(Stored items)
·····
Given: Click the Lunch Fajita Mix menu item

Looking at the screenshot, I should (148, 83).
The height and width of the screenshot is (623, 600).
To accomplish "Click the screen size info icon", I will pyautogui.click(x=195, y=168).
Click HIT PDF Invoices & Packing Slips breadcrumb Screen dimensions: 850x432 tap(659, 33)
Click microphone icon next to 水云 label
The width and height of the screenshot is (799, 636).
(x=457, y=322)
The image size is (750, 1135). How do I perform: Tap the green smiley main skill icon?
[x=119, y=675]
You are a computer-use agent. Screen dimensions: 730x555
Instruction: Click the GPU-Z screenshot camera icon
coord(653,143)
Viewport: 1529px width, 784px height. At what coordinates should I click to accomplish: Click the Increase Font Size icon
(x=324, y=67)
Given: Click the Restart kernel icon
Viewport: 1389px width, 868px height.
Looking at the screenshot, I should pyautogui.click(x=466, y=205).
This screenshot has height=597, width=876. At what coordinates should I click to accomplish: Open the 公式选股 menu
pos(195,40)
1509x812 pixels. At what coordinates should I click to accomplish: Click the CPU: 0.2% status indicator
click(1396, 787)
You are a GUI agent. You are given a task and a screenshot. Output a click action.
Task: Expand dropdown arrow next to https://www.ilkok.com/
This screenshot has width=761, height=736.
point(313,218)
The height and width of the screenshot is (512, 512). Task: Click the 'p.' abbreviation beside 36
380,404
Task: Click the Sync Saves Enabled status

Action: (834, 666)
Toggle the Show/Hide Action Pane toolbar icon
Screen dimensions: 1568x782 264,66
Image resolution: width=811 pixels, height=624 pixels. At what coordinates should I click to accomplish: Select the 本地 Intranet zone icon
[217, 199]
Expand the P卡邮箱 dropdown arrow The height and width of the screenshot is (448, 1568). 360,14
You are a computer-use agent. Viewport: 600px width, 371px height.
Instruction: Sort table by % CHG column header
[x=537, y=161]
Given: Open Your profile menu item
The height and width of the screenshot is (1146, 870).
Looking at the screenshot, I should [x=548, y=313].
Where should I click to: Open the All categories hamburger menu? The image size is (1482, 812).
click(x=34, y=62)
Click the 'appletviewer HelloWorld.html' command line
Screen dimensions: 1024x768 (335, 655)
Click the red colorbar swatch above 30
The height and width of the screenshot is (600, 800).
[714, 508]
·····
What the exercise asks | From the records above, pull out each line that has "arrow".

Answer |
Task: Expand dropdown arrow next to https://www.ilkok.com/
Expand the P卡邮箱 dropdown arrow The height and width of the screenshot is (448, 1568). 360,14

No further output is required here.